Combined interface boundary condition method for fluid–rigid body interaction

• Published in: Computer methods in applied mechanics and engineering Vol. 223-224; pp. 81 - 102
• Main Authors: He, Tao, Zhou, Dai, Bao, Yan
• Format: Journal Article
• Language: English
• Published: Kidlington Elsevier B.V 01.06.2012; Elsevier
• Subjects: Algorithms; Arbitrary Lagrangian–Eulerian; Boundary conditions; Classical transport; Combined interface boundary condition; Computational methods in fluid dynamics; Exact sciences and technology; Finite element method; Fluid dynamics; Fluid-structure interaction; Fundamental areas of phenomenology (including applications); Loosely-coupled partitioned algorithm; Mathematical analysis; Mathematical models; Navier-Stokes equations; Physics; Rigid-body dynamics; Solid dynamics (ballistics, collision, multibody system, stabilization...); Solid mechanics; Statistical physics, thermodynamics, and nonlinear dynamical systems; Structural and continuum mechanics; Traction; Transport processes; Vibration, mechanical wave, dynamic stability (aeroelasticity, vibration control...); Finite element method; Arbitrary Lagrangian–Eulerian; Fluid–structure interaction; Loosely-coupled partitioned algorithm; Combined interface boundary condition; Source terms; Euler Lagrange equation; Euler coordinate; Solid dynamic; Fluid structure interaction; Substructure; Boundary condition; Modeling; Navier Stokes equation; Delay time; Coupling; Repair; Lagrangian method; Rigid bodies; Human; Method of characteristics; Partition; Vibration; Implant; Newmark method; Fractional step method; Non stationary condition; Fluid-structure interaction; Time lag; Arbitrary Lagrangian-Eulerian; Lagrange interpolation; Incompressible fluid
• ISSN: 0045-7825; 1879-2138
• DOI: 10.1016/j.cma.2012.02.007

► We develop a new formulation for the combined interface boundary condition method. ► The ratio of ω/Δt is suggested to adjust the interfacial corrections. ► A mass source term is implanted into the characteristic-based split scheme. ► The proposed method is applied to flow-induced vibration of a blunt body.
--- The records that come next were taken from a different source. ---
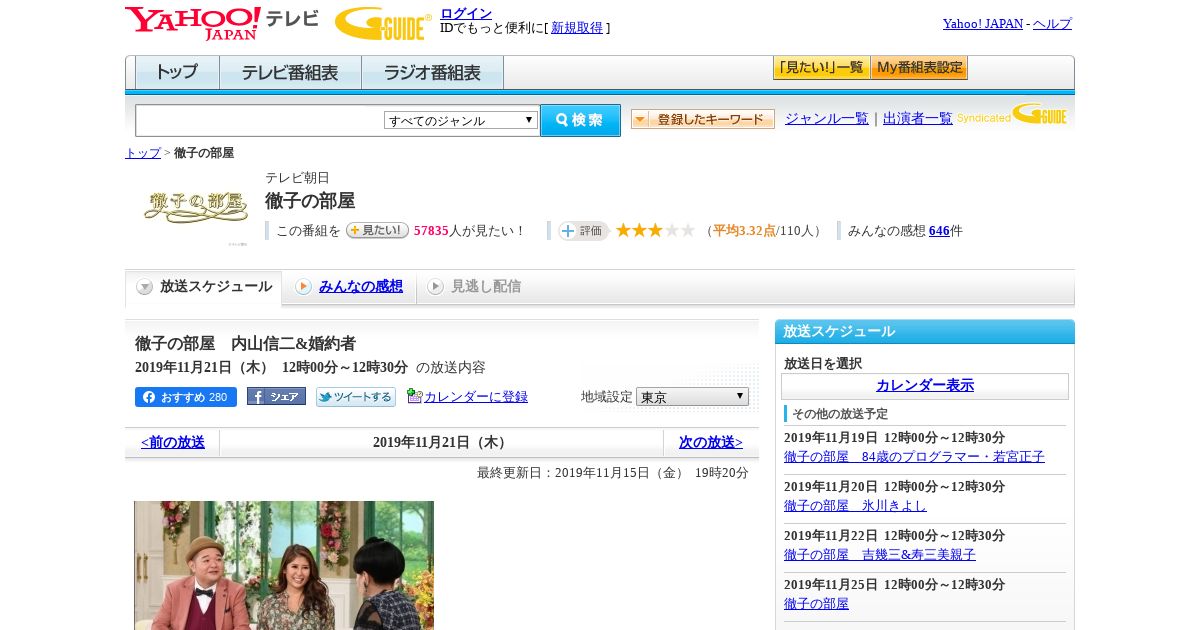
Task: Click the Facebook シェア button
Action: pos(276,397)
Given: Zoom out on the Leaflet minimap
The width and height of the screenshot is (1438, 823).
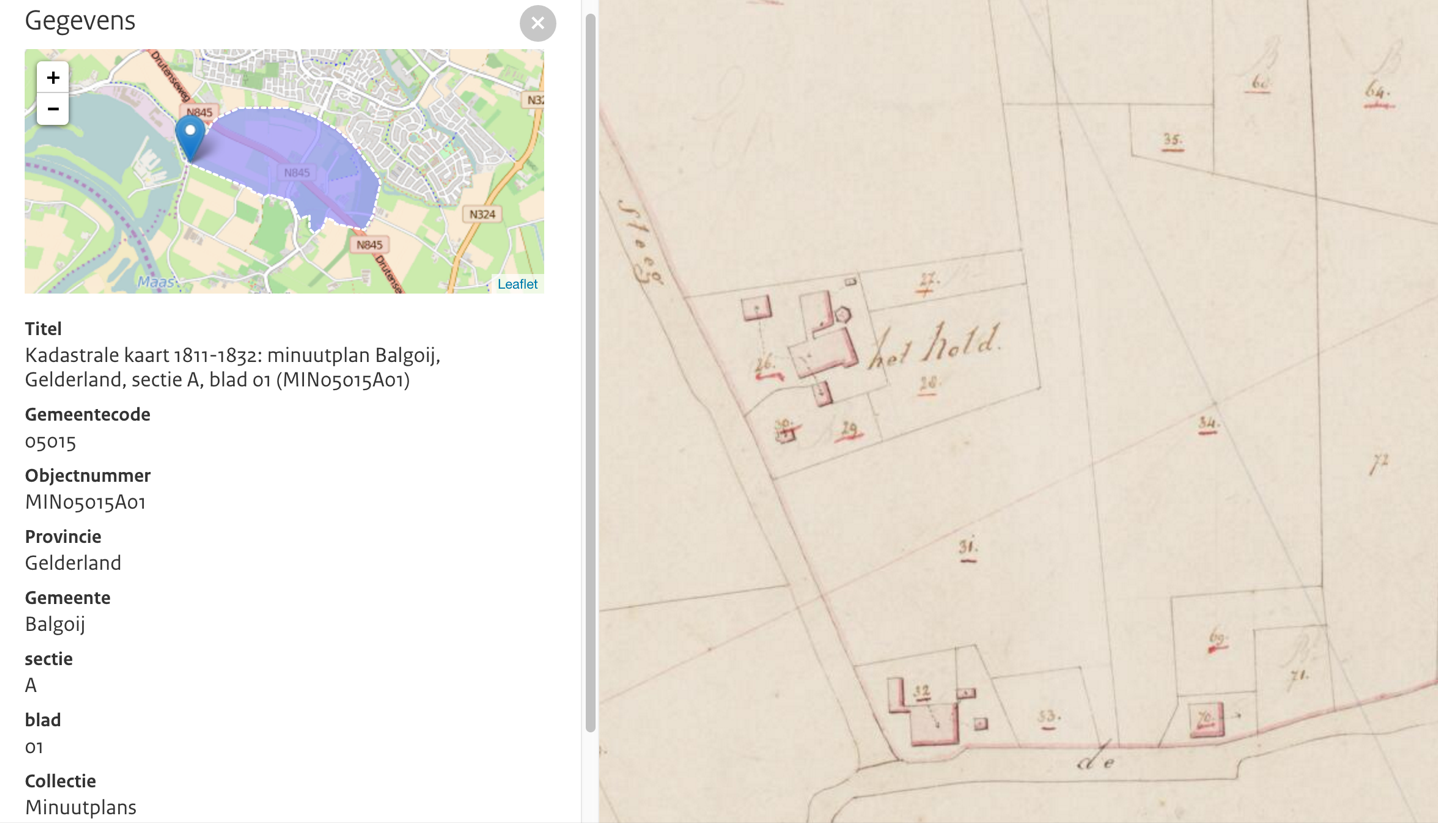Looking at the screenshot, I should click(53, 109).
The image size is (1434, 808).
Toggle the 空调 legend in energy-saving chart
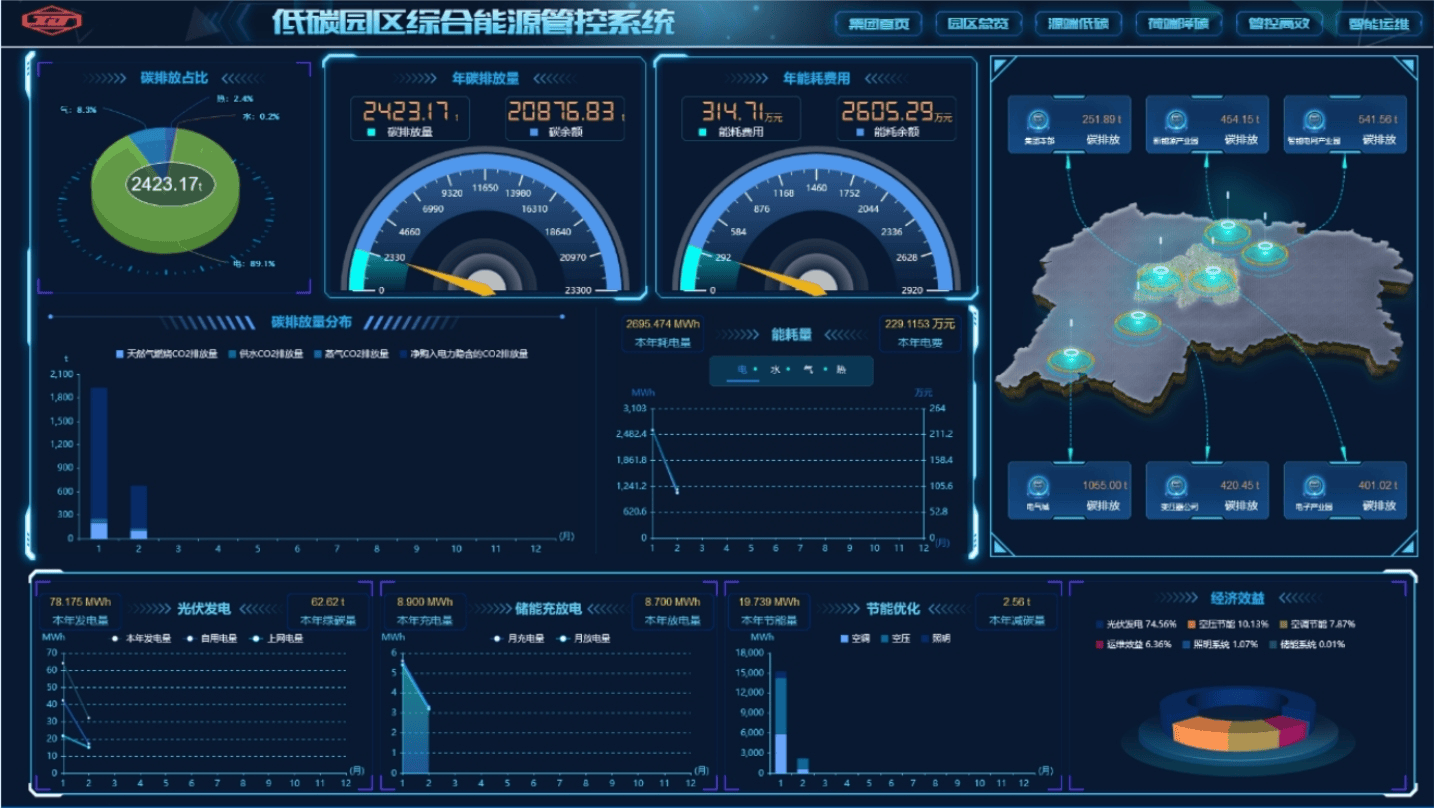(846, 638)
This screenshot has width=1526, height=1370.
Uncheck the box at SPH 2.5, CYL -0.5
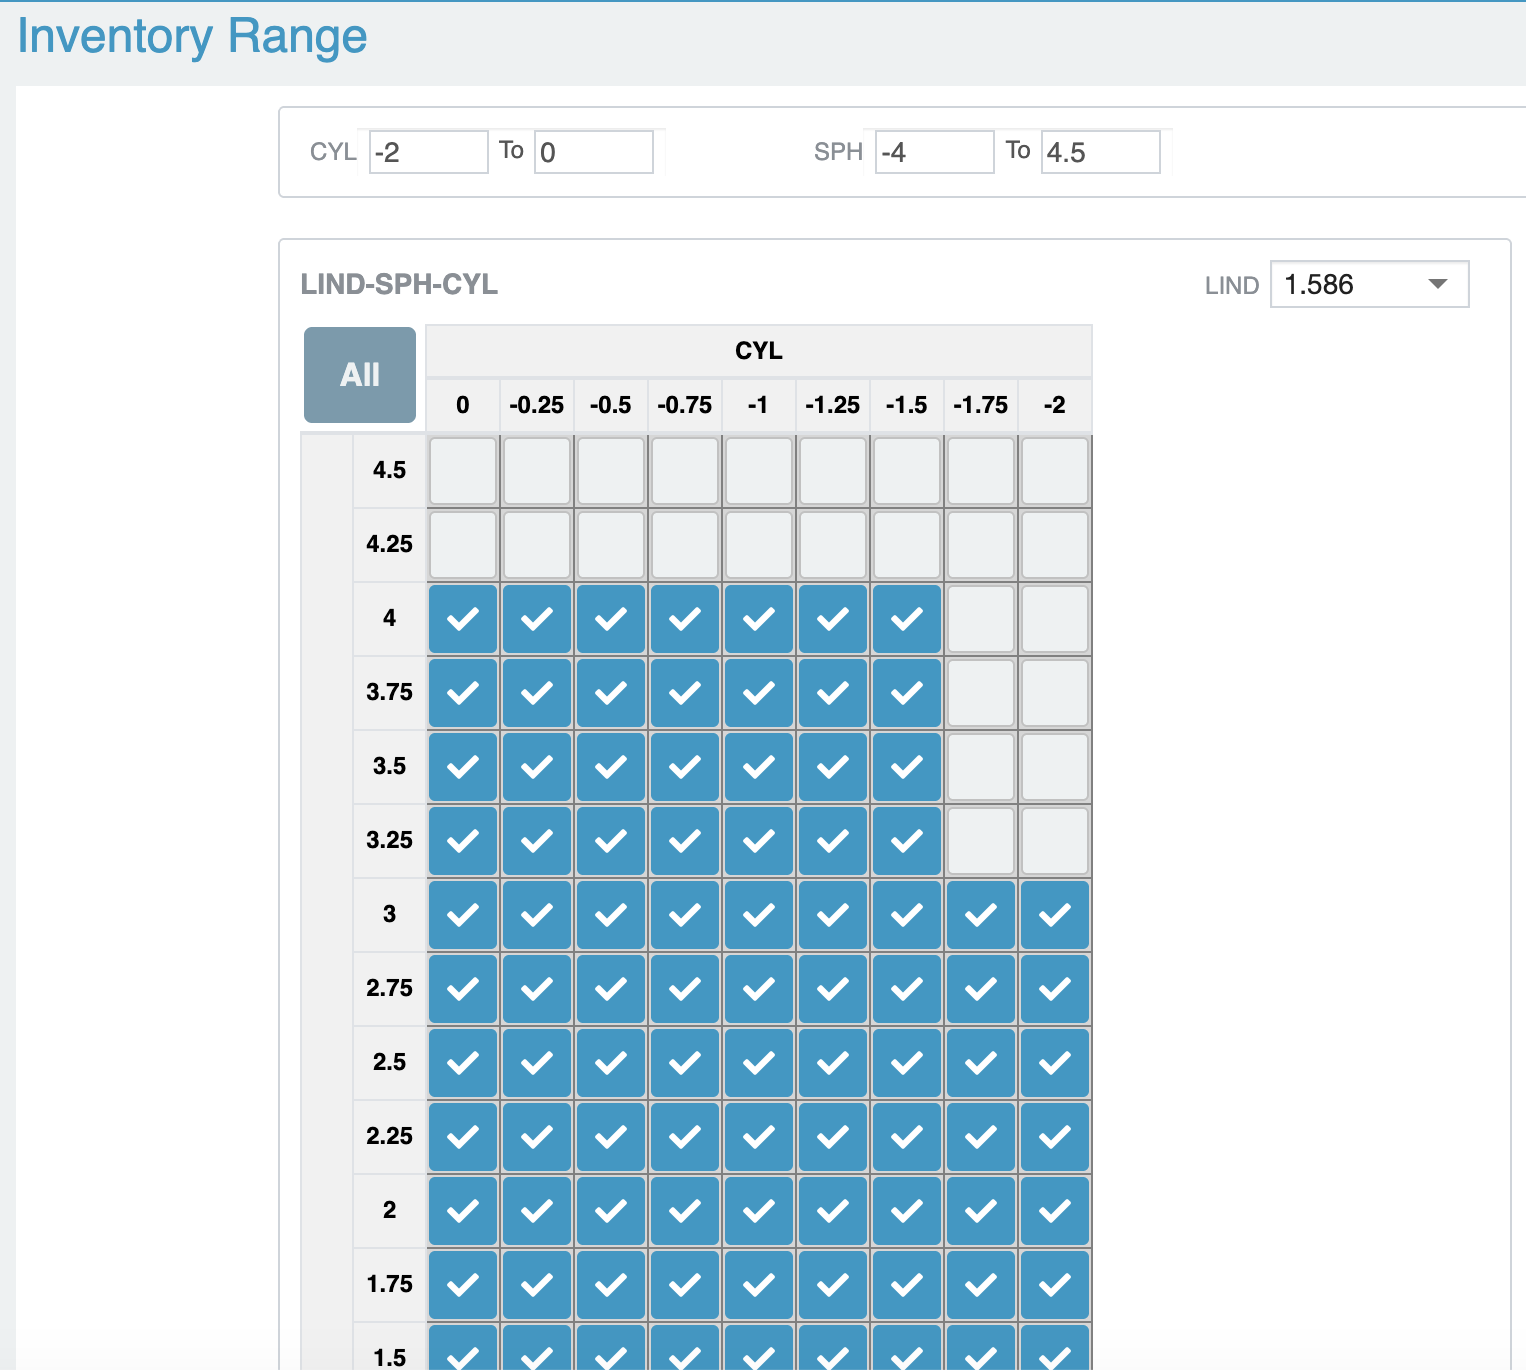click(611, 1063)
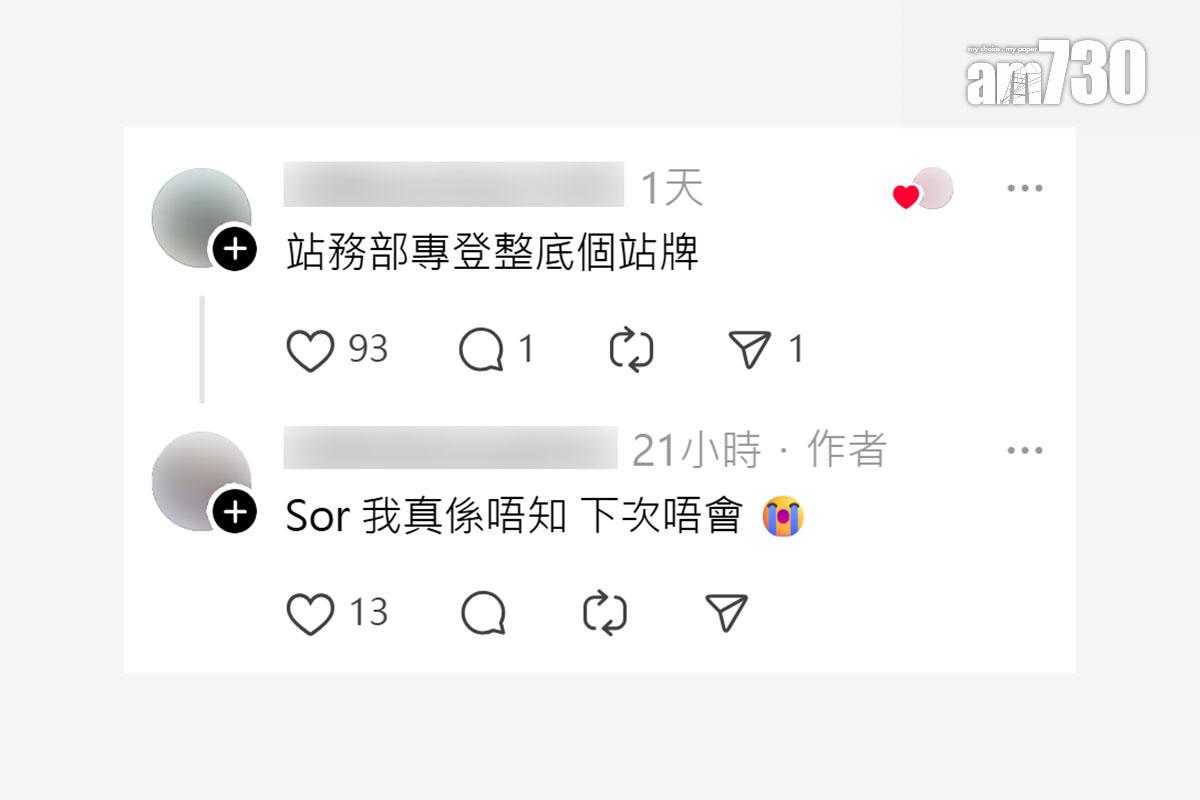Repost the first comment about 站牌
Screen dimensions: 1200x800
point(631,351)

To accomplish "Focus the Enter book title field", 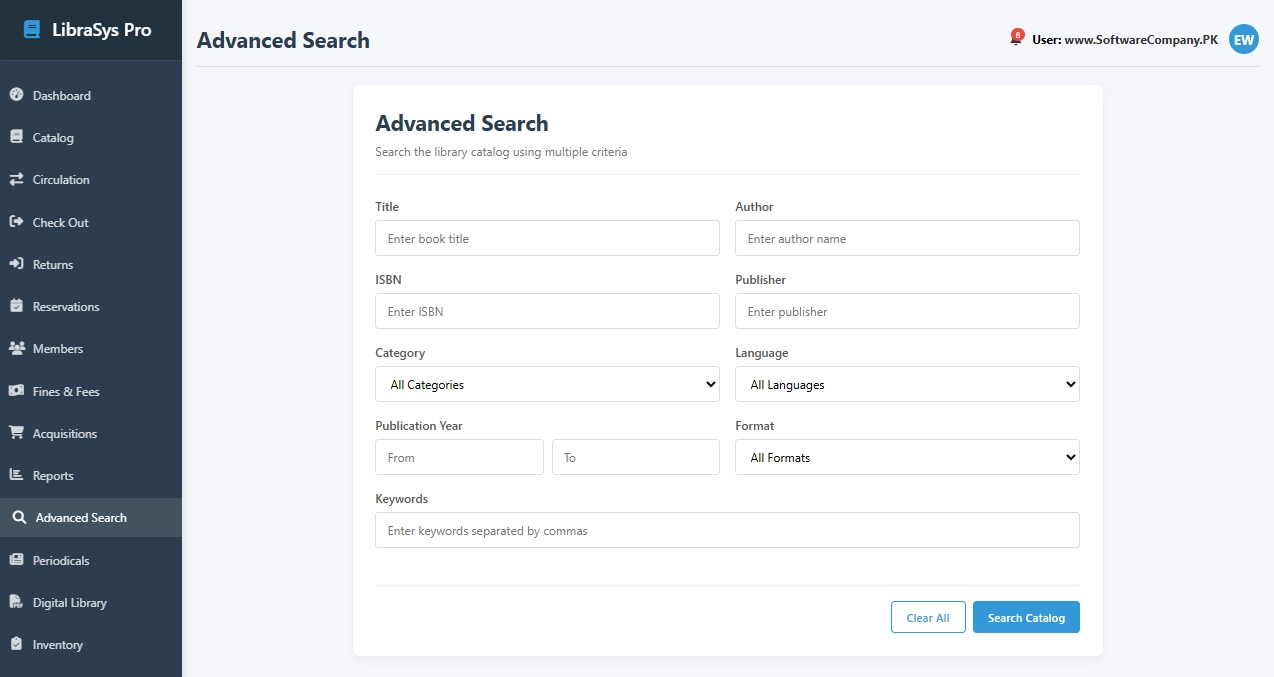I will click(x=547, y=238).
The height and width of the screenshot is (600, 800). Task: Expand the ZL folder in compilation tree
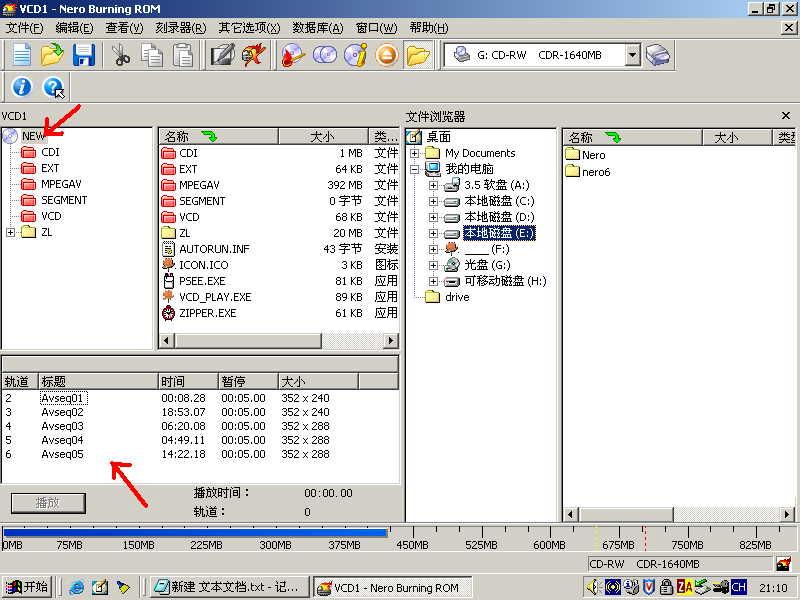(x=10, y=232)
This research is motivated by the recent work which has presented a new loosely-coupled partitioned algorithm for fluid–structure interaction (FSI) [R. Jaiman, P. Geubelle, E. Loth, X. Jiao, Combined interface boundary condition method for unsteady fluid–structure interaction, Comput. Methods Appl. Mech. Engrg. 200 (2011) 27–39]. The loosely-coupled partitioned algorithm is intrinsically exposed to the notorious time lag effect whose remedy promotes the combined interface boundary condition (CIBC) method. In this method, correction terms for velocity and traction are introduced at two sequential time steps with a coupling parameter ω that plays an important part in the stability and accuracy of the coupled system. The structural traction ratio that appears explicitly in the traction correction is estimated based on the solution of the structural subsystem. This handling asks for the structural traction before it is corrected by the CIBC method. In this paper, a new formulation for the CIBC method is developed to repair the aforementioned inconvenience. After simple manipulation, the structural traction ratio is removed in constructing the traction correction. Therefore the structural traction is no more needed in CIBC correction terms. Meantime the ratio ω/Δt is employed to tune the interfacial corrections instead of the coupling parameter ω. An arbitrary Lagrangian–Eulerian finite element method is used to analyze FSI. The characteristic-based split (CBS) scheme is employed to solve incompressible Navier–Stokes equations while the equation for rigid-body dynamics is solved by Newmark-β method. A numerical technique called moving submesh approach is performed for the mesh deformation. For respecting geometric conservation law, a mass source term is implanted into the CBS scheme on the moving mesh. Several numerical examples are tested to validate the proposed methodology for fluid–rigid body interaction. The obtained results are in agreement with the existing data and some famous features of flow phenomena have been detected successfully.